| TASK REQUIREMENTS |
Reproduce the line that contains "Task: Click the muted speaker tray icon" and every line after it through the end of the records, exactly, with nothing added.

Stored records:

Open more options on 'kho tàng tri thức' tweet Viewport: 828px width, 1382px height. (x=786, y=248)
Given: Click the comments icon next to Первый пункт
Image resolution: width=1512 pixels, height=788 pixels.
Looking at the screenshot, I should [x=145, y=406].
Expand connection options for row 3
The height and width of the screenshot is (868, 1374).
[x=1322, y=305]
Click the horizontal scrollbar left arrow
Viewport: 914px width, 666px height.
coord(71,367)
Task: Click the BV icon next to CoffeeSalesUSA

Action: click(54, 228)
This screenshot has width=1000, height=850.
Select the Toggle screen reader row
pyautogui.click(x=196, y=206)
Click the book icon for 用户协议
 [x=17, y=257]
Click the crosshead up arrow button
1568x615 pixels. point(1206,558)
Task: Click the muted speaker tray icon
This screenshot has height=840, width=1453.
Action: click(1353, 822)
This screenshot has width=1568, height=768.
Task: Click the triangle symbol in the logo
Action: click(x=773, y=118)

| RESPONSE FOR THIS EXERCISE |
Task: Click the muted speaker tray icon
This screenshot has height=840, width=1453.
Action: click(1353, 822)
This screenshot has width=1568, height=768.
Task: Click the triangle symbol in the logo
Action: click(x=773, y=118)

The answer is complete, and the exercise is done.